If instead you create 20 tests with 46 marked questions each without submitting the tests for grading (e.g., start and suspend) you will have no repeats in those 20 tests. This is better for 1) spaced learning and 2) efficiency in getting through all 1000 questions.

The idea is to start off with liberal marking of Qs. Then as your knowledge base expands, some of those ideas will not be so foreign or original, but some 30% might still be tricky. Re-mark the tricky ones and do not re-mark the easy ones. So you do iterations of marked and incorrect Qs until they are all so easy and/or fresh in your mind that you have mastered the bank.
 
I did notice the same thing with randomization. A few times I created a test with all used and unused questions and literally half the questions were from the last couple of blocks I did.

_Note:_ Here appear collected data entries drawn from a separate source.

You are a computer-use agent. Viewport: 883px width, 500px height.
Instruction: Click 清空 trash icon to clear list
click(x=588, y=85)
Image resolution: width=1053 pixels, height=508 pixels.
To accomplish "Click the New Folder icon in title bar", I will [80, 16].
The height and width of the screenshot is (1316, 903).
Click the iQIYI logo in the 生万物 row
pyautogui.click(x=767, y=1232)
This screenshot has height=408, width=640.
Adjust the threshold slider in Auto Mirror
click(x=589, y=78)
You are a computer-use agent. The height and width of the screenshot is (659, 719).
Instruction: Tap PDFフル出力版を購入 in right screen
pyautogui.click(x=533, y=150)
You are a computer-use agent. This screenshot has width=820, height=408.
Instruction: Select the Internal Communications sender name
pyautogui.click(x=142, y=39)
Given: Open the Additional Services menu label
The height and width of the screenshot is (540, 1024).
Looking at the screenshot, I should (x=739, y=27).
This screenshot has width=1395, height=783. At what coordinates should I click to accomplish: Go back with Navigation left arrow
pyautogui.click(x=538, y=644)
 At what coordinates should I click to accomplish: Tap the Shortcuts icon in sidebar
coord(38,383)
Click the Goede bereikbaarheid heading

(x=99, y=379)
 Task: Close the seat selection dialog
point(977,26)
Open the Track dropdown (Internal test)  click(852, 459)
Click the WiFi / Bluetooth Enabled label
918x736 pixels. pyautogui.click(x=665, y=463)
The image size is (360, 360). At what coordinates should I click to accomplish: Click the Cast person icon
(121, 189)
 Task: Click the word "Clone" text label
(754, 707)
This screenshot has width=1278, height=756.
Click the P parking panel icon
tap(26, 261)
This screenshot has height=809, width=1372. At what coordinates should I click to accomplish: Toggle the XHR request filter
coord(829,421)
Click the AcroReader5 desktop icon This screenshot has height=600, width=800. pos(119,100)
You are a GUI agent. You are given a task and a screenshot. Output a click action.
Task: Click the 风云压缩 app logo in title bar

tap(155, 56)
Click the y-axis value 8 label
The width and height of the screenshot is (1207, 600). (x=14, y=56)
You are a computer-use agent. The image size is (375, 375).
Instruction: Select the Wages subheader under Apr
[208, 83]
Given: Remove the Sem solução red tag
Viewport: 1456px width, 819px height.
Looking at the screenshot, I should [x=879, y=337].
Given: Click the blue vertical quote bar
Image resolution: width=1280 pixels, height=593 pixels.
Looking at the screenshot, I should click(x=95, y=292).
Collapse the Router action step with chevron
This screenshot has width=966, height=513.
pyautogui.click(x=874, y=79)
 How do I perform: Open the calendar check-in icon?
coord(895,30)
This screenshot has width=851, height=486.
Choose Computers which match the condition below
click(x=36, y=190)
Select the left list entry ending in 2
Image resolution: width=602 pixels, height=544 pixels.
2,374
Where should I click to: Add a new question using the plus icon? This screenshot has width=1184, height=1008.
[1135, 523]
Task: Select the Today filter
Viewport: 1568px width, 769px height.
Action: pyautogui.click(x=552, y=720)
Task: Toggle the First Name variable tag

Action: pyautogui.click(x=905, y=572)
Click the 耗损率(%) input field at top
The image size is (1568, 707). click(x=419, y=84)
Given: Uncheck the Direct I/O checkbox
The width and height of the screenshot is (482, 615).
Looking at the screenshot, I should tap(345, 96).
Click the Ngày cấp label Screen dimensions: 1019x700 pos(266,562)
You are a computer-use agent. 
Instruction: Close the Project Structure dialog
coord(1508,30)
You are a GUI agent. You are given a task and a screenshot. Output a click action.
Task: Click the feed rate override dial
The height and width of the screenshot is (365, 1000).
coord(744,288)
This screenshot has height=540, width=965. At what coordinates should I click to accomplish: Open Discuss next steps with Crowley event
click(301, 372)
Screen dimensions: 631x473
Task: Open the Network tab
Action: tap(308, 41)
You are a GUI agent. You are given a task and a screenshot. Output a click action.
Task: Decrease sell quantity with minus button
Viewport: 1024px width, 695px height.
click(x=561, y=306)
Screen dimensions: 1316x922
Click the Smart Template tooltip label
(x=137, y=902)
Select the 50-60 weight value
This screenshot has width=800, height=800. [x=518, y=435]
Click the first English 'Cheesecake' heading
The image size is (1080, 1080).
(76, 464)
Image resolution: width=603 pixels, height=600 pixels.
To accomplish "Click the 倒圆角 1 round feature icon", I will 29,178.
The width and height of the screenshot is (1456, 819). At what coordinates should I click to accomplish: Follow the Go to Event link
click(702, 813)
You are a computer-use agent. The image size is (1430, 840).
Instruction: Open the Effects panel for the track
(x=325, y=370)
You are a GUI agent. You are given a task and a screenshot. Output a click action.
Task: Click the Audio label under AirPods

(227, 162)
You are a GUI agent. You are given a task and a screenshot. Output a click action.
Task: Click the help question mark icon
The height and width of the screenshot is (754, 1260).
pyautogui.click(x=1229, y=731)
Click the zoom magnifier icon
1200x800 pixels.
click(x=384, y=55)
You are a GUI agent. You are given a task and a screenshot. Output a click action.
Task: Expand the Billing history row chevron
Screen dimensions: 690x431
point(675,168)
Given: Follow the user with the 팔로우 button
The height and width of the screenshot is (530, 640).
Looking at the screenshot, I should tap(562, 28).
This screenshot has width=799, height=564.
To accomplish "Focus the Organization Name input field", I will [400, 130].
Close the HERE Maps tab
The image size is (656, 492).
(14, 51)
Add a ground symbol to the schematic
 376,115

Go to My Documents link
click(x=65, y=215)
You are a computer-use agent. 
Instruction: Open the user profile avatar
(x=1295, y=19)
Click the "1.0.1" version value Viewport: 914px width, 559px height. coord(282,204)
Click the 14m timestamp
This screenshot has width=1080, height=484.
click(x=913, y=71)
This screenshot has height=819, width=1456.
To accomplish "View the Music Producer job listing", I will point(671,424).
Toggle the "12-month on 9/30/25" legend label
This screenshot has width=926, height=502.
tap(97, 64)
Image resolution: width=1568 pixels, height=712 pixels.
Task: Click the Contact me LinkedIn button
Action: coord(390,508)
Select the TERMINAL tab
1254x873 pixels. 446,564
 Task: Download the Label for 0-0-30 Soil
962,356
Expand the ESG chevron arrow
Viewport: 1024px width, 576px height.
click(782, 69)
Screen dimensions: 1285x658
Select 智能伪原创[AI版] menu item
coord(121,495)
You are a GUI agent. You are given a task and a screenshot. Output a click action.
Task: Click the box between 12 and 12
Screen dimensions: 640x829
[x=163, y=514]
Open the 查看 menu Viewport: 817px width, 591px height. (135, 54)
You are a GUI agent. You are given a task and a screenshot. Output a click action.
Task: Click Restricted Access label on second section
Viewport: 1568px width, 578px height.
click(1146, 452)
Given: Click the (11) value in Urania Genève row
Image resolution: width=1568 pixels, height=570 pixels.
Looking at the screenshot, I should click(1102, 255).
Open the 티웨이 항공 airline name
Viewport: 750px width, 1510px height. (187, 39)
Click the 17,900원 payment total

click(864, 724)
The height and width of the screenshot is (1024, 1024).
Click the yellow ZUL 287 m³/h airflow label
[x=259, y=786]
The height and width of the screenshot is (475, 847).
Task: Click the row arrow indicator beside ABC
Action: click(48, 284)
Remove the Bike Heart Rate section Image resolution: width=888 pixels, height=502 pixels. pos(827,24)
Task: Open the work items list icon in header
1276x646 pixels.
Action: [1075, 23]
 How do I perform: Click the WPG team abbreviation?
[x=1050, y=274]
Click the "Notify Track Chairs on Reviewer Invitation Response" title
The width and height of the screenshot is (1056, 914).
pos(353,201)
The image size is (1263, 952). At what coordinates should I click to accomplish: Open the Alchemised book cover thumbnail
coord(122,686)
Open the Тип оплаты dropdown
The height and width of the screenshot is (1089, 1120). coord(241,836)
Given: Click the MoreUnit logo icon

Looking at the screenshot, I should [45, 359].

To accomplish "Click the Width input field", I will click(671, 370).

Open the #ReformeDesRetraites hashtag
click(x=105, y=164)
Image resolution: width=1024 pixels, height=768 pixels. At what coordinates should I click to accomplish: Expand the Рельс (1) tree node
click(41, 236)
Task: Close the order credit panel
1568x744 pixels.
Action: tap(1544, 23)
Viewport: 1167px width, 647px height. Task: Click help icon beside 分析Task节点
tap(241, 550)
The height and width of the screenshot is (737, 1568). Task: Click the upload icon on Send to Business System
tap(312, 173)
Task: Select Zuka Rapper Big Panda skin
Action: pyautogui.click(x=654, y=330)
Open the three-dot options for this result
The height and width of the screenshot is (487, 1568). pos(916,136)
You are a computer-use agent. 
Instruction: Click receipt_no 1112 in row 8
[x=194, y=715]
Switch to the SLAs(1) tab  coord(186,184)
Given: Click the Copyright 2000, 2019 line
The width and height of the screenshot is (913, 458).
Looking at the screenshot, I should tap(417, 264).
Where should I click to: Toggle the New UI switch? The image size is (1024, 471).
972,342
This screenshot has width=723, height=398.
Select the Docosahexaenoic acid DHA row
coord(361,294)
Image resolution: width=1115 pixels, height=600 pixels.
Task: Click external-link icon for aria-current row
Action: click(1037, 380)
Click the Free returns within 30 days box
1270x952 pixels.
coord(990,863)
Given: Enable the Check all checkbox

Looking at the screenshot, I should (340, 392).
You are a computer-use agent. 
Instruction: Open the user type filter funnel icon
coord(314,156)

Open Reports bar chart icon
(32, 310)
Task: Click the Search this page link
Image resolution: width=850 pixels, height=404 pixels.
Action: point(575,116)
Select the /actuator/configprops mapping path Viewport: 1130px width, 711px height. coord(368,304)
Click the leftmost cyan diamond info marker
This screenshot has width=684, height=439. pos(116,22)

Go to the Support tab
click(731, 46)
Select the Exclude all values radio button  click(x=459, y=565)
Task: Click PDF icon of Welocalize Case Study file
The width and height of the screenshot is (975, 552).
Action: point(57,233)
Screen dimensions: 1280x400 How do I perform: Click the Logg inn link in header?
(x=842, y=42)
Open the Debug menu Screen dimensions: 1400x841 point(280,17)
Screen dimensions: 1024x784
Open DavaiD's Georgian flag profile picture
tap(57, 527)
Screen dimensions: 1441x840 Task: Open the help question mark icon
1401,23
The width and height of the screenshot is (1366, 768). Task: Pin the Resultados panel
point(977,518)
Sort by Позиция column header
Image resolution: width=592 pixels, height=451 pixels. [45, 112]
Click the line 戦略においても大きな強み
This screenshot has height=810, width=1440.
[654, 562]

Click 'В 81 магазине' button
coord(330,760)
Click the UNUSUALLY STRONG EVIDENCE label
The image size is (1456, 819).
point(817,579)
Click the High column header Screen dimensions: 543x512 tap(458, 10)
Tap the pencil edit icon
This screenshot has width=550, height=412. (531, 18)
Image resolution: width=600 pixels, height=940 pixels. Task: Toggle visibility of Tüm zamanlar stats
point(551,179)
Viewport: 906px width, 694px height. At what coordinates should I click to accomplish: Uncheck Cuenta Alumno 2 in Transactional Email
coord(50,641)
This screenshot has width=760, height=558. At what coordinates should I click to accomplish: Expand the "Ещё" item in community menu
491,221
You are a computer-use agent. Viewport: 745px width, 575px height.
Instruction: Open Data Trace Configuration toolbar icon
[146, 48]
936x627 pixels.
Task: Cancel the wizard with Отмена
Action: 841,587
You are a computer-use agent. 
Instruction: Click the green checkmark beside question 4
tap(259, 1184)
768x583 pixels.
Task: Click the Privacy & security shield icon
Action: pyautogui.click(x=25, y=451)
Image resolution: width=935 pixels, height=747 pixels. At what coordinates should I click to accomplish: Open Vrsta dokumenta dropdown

Side note, I agree with the qbank assessment as well. I just finished it, but much of that was muscling through it out of principle and not letting them beat me. I did get some useful information from it and my first aid is looking pretty big time now.
 
Agreed with Scuba; I didn't have that many incorrects but those that I did I actually KEPT getting wrong even when I had just reviewed it. Showed that my knowledge of the subject was superficial or worse so I delved into it more.
 
scuba, that sounds like a great idea. So for now ill redo my incorrect UW and then once all of them are mastered, ill switch to usmlerx/kaplan. thanks guys!